Dataset excerpts section start

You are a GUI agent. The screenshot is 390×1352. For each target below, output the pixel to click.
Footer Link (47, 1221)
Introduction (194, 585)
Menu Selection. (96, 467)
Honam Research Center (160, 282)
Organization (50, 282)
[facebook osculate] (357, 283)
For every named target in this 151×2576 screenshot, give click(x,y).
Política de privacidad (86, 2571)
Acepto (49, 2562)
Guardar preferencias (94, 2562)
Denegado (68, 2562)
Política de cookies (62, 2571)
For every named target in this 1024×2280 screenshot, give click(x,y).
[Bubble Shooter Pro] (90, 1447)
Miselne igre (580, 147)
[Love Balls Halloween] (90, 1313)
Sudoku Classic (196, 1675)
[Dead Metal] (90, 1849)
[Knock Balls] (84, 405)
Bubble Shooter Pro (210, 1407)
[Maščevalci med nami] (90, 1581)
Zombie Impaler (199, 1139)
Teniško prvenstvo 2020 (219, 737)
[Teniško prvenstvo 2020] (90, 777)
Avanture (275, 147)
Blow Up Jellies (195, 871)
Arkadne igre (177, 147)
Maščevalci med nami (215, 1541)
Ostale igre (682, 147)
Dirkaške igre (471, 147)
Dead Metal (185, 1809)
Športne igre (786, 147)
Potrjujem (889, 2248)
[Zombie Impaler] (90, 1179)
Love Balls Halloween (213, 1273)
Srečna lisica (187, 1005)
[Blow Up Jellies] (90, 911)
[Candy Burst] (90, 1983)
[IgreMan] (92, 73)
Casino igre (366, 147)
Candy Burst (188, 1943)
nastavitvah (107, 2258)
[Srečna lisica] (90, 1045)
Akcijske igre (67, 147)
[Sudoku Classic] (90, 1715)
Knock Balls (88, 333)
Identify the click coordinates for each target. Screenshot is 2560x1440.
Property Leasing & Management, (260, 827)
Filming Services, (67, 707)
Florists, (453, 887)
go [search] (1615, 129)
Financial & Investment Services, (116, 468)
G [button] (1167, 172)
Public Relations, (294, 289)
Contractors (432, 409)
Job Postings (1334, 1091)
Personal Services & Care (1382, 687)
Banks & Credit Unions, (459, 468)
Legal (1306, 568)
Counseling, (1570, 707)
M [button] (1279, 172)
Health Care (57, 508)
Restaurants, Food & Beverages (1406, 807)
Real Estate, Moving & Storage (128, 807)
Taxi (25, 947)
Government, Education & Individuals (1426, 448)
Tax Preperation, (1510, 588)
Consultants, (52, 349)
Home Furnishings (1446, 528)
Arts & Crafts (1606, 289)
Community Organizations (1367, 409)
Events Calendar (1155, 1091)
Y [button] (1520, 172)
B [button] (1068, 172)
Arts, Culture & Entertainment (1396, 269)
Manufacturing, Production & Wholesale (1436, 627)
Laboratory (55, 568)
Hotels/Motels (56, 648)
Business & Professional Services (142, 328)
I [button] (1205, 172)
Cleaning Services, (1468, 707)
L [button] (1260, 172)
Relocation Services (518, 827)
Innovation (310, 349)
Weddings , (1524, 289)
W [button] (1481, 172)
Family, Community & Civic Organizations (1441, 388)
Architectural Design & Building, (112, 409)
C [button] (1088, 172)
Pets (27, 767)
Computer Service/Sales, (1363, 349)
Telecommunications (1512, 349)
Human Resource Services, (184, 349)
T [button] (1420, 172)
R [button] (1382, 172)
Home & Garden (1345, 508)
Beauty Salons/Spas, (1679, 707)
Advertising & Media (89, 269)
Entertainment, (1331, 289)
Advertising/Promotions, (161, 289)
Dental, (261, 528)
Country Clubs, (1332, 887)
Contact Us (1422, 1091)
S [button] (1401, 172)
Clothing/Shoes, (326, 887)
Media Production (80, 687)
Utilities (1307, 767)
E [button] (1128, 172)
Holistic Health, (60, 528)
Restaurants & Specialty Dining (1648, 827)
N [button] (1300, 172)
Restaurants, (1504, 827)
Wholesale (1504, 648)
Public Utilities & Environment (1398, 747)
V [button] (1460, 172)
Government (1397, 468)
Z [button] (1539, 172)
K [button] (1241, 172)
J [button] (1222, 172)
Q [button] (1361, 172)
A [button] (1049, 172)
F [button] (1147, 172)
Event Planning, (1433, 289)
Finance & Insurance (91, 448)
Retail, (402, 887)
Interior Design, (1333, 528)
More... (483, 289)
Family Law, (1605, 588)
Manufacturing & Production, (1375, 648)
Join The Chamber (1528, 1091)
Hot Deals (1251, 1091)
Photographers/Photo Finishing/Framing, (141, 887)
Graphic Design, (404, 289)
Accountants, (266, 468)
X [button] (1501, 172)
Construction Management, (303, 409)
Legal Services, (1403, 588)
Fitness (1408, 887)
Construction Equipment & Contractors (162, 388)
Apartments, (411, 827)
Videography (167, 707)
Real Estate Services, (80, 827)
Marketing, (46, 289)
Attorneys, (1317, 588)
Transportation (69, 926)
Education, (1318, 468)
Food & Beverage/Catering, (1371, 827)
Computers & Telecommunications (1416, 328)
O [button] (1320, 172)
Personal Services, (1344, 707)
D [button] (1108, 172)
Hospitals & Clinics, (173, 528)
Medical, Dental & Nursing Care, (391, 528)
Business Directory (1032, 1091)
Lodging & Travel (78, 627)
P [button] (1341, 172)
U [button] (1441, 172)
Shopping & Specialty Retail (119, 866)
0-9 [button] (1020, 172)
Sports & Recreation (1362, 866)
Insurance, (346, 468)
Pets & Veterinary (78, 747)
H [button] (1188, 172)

Dataset excerpts section end

* Exercise aim:
Would you write out all of the data exactly as given?

* Written response:
You are a GUI agent. The screenshot is 390×1352. For each target below, output the pixel to click.
Footer Link (47, 1221)
Introduction (194, 585)
Menu Selection. (96, 467)
Honam Research Center (160, 282)
Organization (50, 282)
[facebook osculate] (357, 283)
For every named target in this 151×2576 screenshot, give click(x,y).
Política de privacidad (86, 2571)
Acepto (49, 2562)
Guardar preferencias (94, 2562)
Denegado (68, 2562)
Política de cookies (62, 2571)
For every named target in this 1024×2280 screenshot, give click(x,y).
[Bubble Shooter Pro] (90, 1447)
Miselne igre (580, 147)
[Love Balls Halloween] (90, 1313)
Sudoku Classic (196, 1675)
[Dead Metal] (90, 1849)
[Knock Balls] (84, 405)
Bubble Shooter Pro (210, 1407)
[Maščevalci med nami] (90, 1581)
Zombie Impaler (199, 1139)
Teniško prvenstvo 2020 (219, 737)
[Teniško prvenstvo 2020] (90, 777)
Avanture (275, 147)
Blow Up Jellies (195, 871)
Arkadne igre (177, 147)
Maščevalci med nami (215, 1541)
Ostale igre (682, 147)
Dirkaške igre (471, 147)
Dead Metal (185, 1809)
Športne igre (786, 147)
Potrjujem (889, 2248)
[Zombie Impaler] (90, 1179)
Love Balls Halloween (213, 1273)
Srečna lisica (187, 1005)
[Blow Up Jellies] (90, 911)
[Candy Burst] (90, 1983)
[IgreMan] (92, 73)
Casino igre (366, 147)
Candy Burst (188, 1943)
nastavitvah (107, 2258)
[Srečna lisica] (90, 1045)
Akcijske igre (67, 147)
[Sudoku Classic] (90, 1715)
Knock Balls (88, 333)
Identify the click coordinates for each target. Screenshot is 2560x1440.
Property Leasing & Management, (260, 827)
Filming Services, (67, 707)
Florists, (453, 887)
go [search] (1615, 129)
Financial & Investment Services, (116, 468)
G [button] (1167, 172)
Public Relations, (294, 289)
Contractors (432, 409)
Job Postings (1334, 1091)
Personal Services & Care (1382, 687)
Banks & Credit Unions, (459, 468)
Legal (1306, 568)
Counseling, (1570, 707)
M [button] (1279, 172)
Health Care (57, 508)
Restaurants, Food & Beverages (1406, 807)
Real Estate, Moving & Storage (128, 807)
Taxi (25, 947)
Government, Education & Individuals (1426, 448)
Tax Preperation, (1510, 588)
Consultants, (52, 349)
Home Furnishings (1446, 528)
Arts & Crafts (1606, 289)
Community Organizations (1367, 409)
Events Calendar (1155, 1091)
Y [button] (1520, 172)
B [button] (1068, 172)
Arts, Culture & Entertainment (1396, 269)
Manufacturing, Production & Wholesale (1436, 627)
Laboratory (55, 568)
Hotels/Motels (56, 648)
Business & Professional Services (142, 328)
I [button] (1205, 172)
Cleaning Services, (1468, 707)
L [button] (1260, 172)
Relocation Services (518, 827)
Innovation (310, 349)
Weddings , (1524, 289)
W [button] (1481, 172)
Family, Community & Civic Organizations (1441, 388)
Architectural Design & Building, (112, 409)
C [button] (1088, 172)
Pets (27, 767)
Computer Service/Sales, (1363, 349)
Telecommunications (1512, 349)
Human Resource Services, (184, 349)
T [button] (1420, 172)
R [button] (1382, 172)
Home & Garden (1345, 508)
Beauty Salons/Spas, (1679, 707)
Advertising & Media (89, 269)
Entertainment, (1331, 289)
Advertising/Promotions, (161, 289)
Dental, (261, 528)
Country Clubs, (1332, 887)
Contact Us (1422, 1091)
S [button] (1401, 172)
Clothing/Shoes, (326, 887)
Media Production (80, 687)
Utilities (1307, 767)
E [button] (1128, 172)
Holistic Health, (60, 528)
Restaurants & Specialty Dining (1648, 827)
N [button] (1300, 172)
Restaurants, (1504, 827)
Wholesale (1504, 648)
Public Utilities & Environment (1398, 747)
V [button] (1460, 172)
Government (1397, 468)
Z [button] (1539, 172)
K [button] (1241, 172)
J [button] (1222, 172)
Q [button] (1361, 172)
A [button] (1049, 172)
F [button] (1147, 172)
Event Planning, (1433, 289)
Finance & Insurance (91, 448)
Retail, (402, 887)
Interior Design, (1333, 528)
More... (483, 289)
Family Law, (1605, 588)
Manufacturing & Production, (1375, 648)
Join The Chamber (1528, 1091)
Hot Deals (1251, 1091)
Photographers/Photo Finishing/Framing, (141, 887)
Graphic Design, (404, 289)
Accountants, (266, 468)
X [button] (1501, 172)
Construction Management, (303, 409)
Legal Services, (1403, 588)
Fitness (1408, 887)
Construction Equipment & Contractors (162, 388)
Apartments, (411, 827)
Videography (167, 707)
Real Estate Services, (80, 827)
Marketing, (46, 289)
Attorneys, (1317, 588)
Transportation (69, 926)
Education, (1318, 468)
Food & Beverage/Catering, (1371, 827)
Computers & Telecommunications (1416, 328)
O [button] (1320, 172)
Personal Services, (1344, 707)
D [button] (1108, 172)
Hospitals & Clinics, (173, 528)
Medical, Dental & Nursing Care, (391, 528)
Business Directory (1032, 1091)
Lodging & Travel (78, 627)
P [button] (1341, 172)
U [button] (1441, 172)
Shopping & Specialty Retail (119, 866)
0-9 [button] (1020, 172)
Sports & Recreation (1362, 866)
Insurance, (346, 468)
Pets & Veterinary (78, 747)
H [button] (1188, 172)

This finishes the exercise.